We present some research works over the past nine years on applying formal methods to secure cyber-physical systems (CPSs). The presentation will take place at a sufficiently high level of detail and will essentially be divided into three parts.

In the first part, we highlight an hybrid process calculus to model both CPSs and physics-based attacks. We formalize a threat model that specifies MITM attacks that can manipulate sensor readings and/or control commands in order to drive a CPS into an undesired state, and we provide the means to assess attack tolerance/vulnerability with respect to a given attack.  We then formalize how to estimate the impact of a successful attack on a CPS and investigate possible quantifications of the success chances of an attack.

In the second part, we report a line of work that uses model checking tools and statistical model checking techniques to perform static security analysis of CPSs that are increasingly complex and therefore exposed to more complex cyber-physical attacks that attempt to bypass different IDSs.
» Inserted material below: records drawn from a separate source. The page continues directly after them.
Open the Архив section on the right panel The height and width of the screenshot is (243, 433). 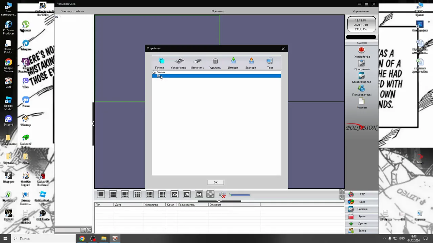point(362,216)
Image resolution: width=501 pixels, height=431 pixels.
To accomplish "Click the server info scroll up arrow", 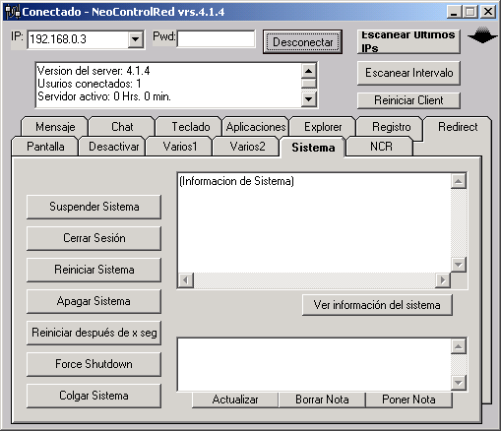I will [x=308, y=71].
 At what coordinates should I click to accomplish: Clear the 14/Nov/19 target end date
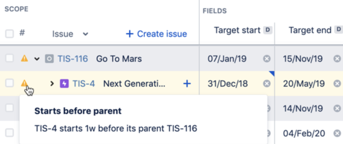point(337,108)
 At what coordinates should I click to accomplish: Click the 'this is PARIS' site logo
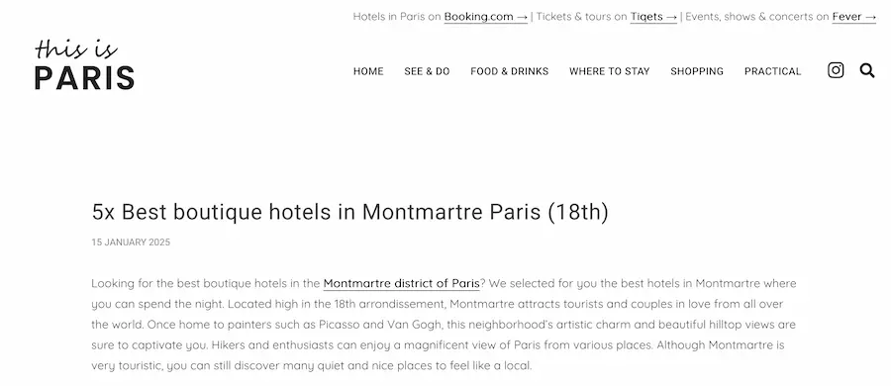coord(84,64)
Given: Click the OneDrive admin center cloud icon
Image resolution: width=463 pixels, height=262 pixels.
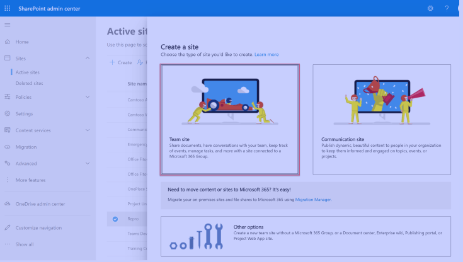Looking at the screenshot, I should (8, 203).
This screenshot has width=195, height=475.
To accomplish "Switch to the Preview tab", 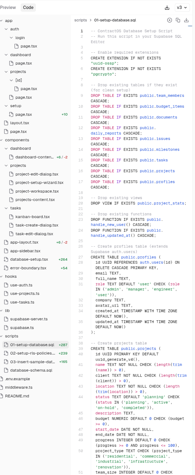I will point(8,8).
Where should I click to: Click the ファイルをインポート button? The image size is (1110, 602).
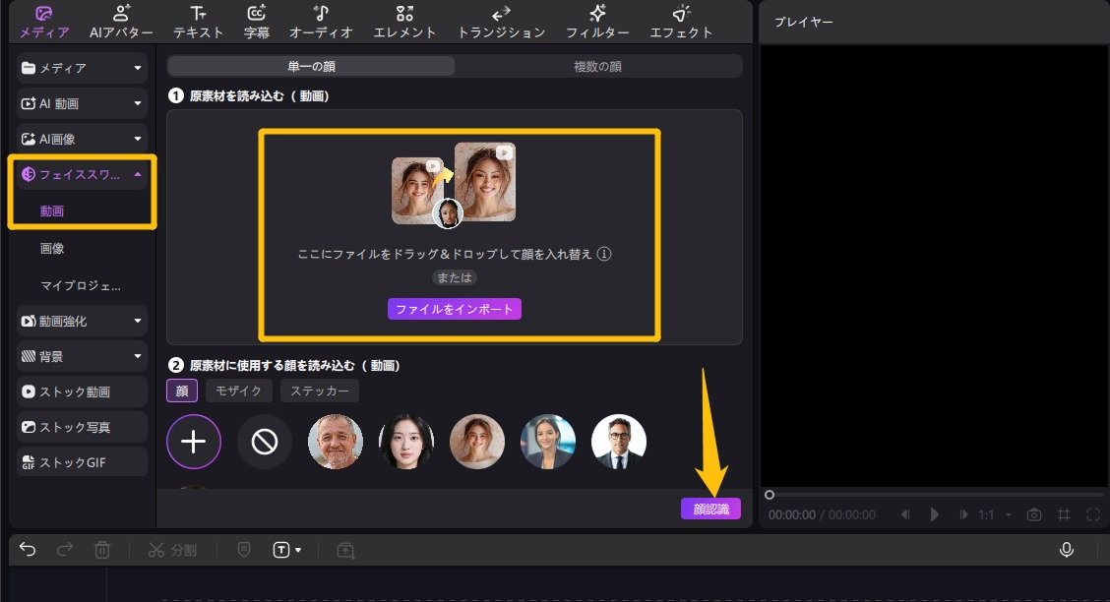(454, 308)
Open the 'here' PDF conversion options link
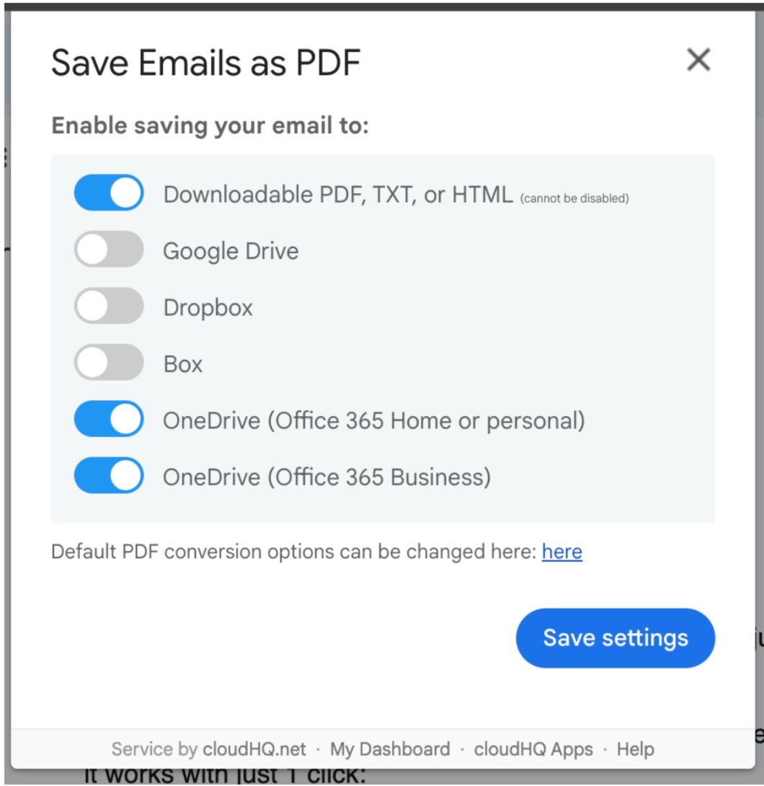This screenshot has height=786, width=764. tap(561, 552)
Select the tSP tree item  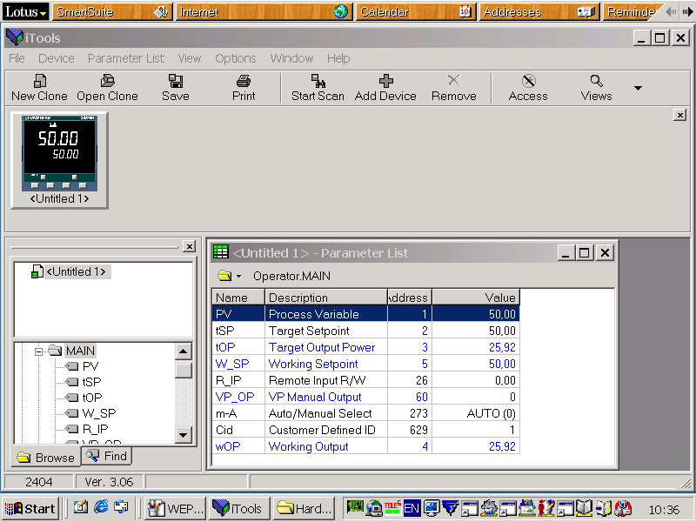click(90, 382)
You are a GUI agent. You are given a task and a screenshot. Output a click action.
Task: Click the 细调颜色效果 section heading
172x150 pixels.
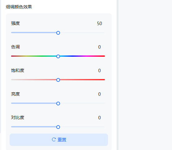(x=19, y=7)
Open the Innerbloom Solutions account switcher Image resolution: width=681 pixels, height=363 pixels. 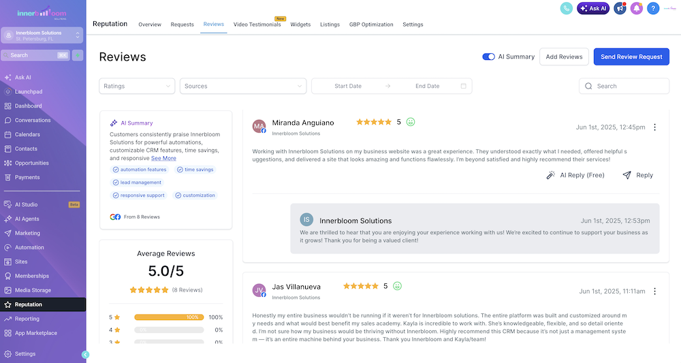click(x=42, y=35)
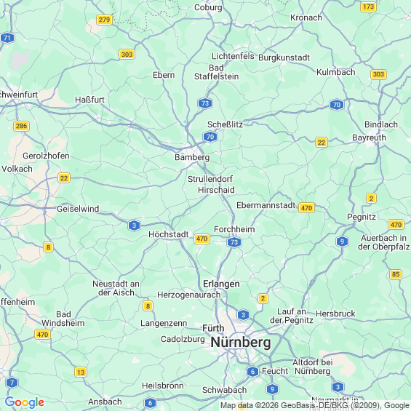Select the Erlangen city label
This screenshot has height=411, width=411.
click(x=221, y=284)
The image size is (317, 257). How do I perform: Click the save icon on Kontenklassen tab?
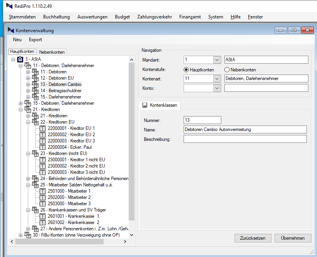coord(145,105)
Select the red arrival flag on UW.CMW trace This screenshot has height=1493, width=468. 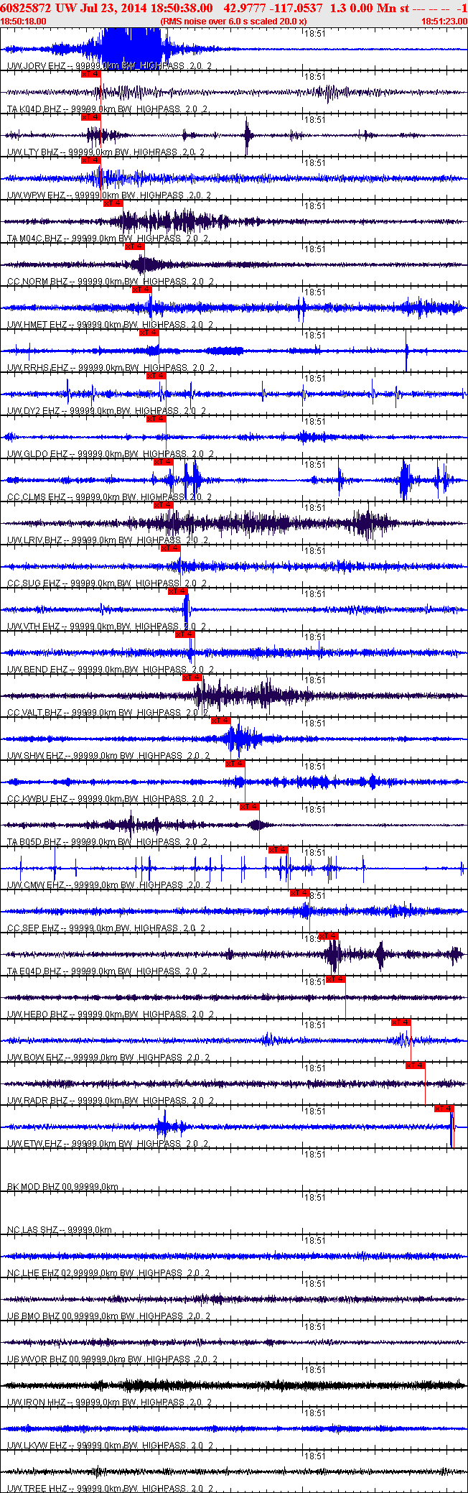[279, 849]
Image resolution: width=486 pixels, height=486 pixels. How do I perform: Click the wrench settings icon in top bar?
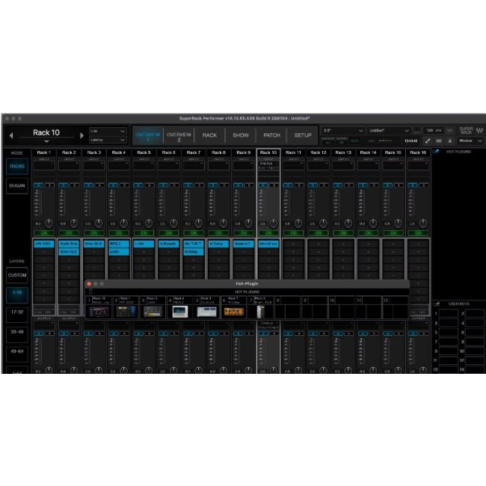point(428,140)
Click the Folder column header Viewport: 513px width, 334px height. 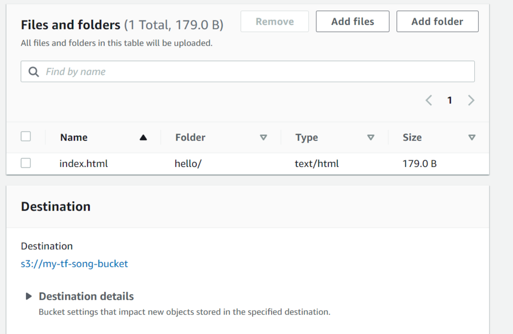coord(190,138)
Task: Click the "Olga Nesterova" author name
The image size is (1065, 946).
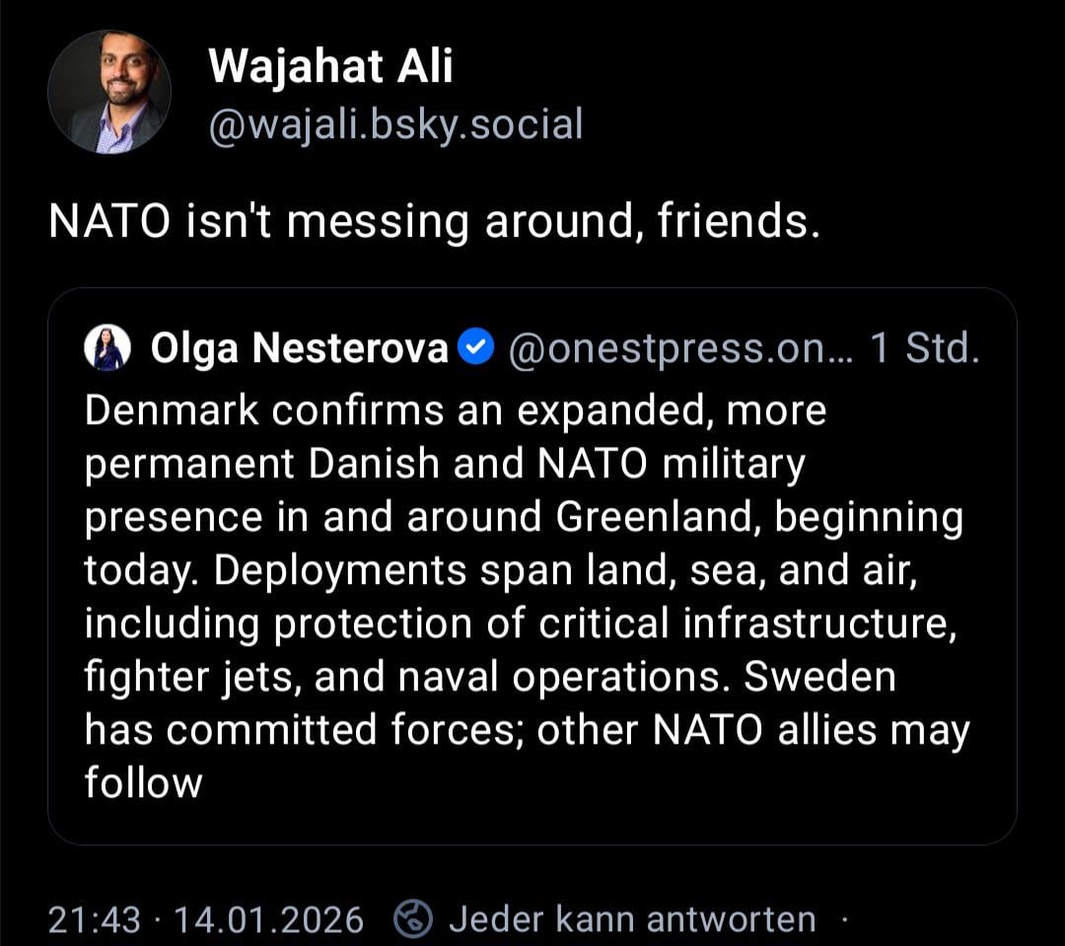Action: click(299, 347)
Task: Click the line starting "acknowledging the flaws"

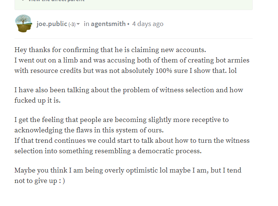Action: tap(89, 130)
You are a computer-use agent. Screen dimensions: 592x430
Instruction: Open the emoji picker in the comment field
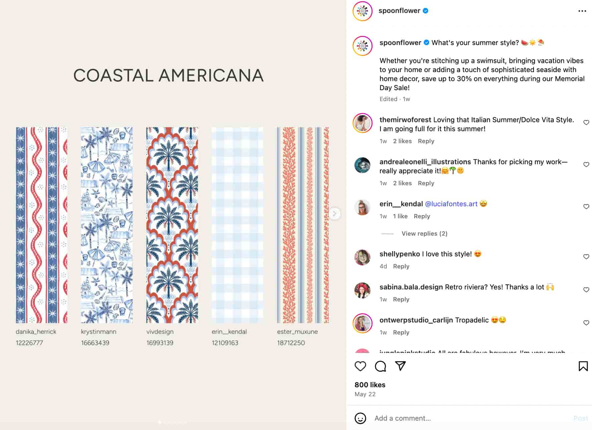pos(361,418)
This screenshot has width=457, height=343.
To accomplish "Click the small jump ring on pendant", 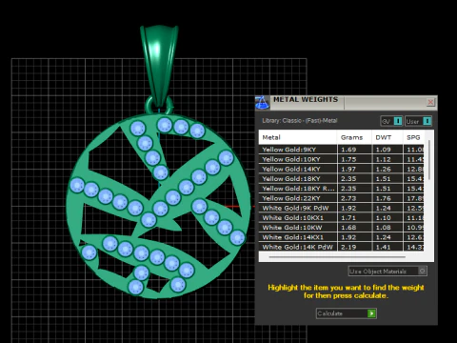I will 159,106.
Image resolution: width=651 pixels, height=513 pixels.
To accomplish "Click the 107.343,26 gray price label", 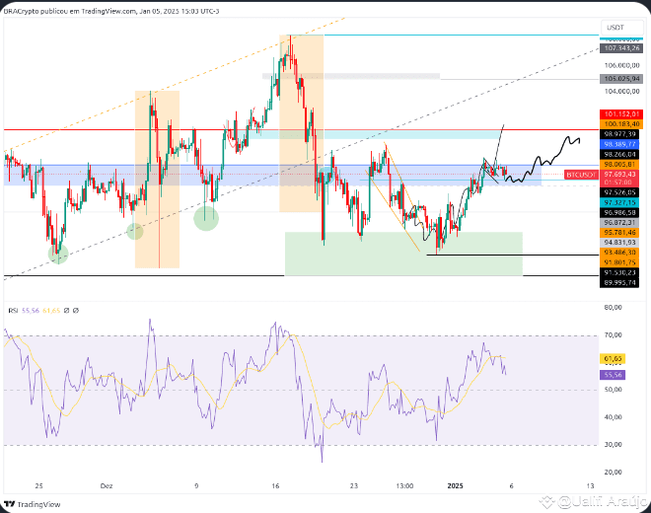I will [621, 47].
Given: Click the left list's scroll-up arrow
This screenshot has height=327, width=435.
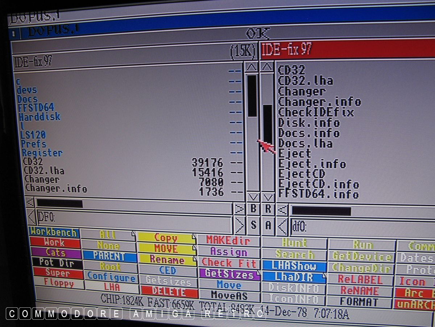Looking at the screenshot, I should 252,67.
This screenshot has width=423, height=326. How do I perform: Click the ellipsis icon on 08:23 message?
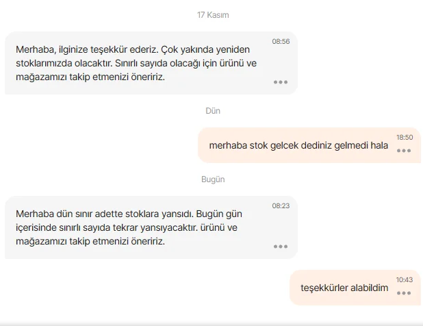[x=281, y=246]
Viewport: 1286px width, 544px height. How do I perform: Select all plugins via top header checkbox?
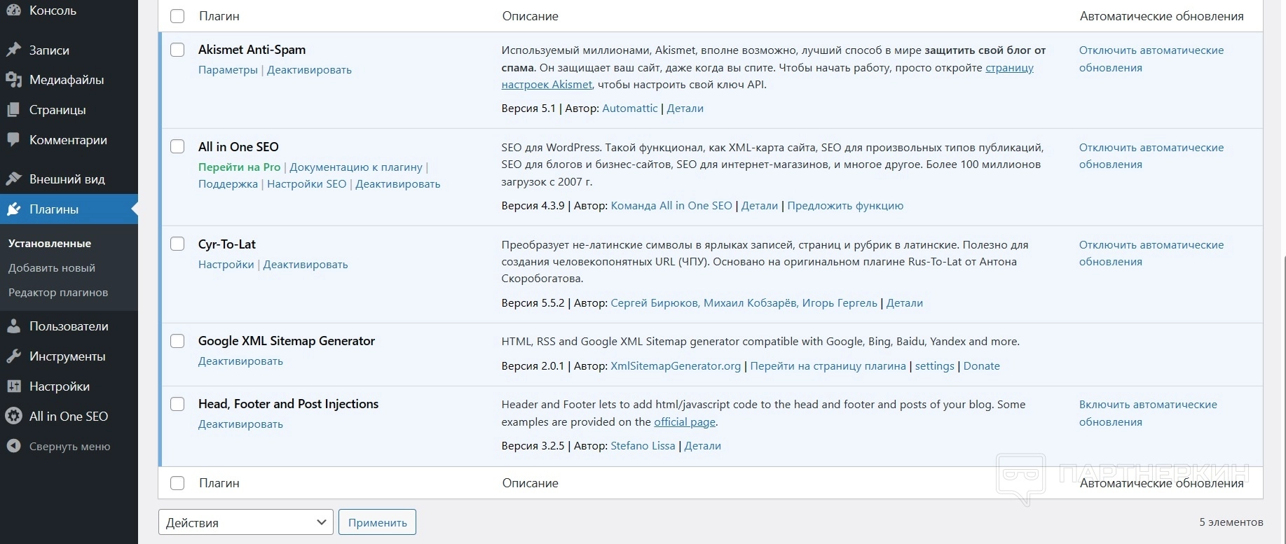point(177,16)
In the third and final part, we move to runtime enforcement techniques to ensure specification compliance in networks of controllers, possibly compromised by colluding malware. We define a synthesis algorithm that, given a set of observable actions and a timed correctness property, returns a monitor that enforces the property during the execution of any (potentially corrupted) controller. Our enforcement enjoys a number of classical properties together with attack mitigation by correcting and suppressing incorrect actions of corrupted controllers and by generating safe actions in full autonomy when the controller under scrutiny is not able to do so in a correct manner.

This is a joint seminar with FM-SEC.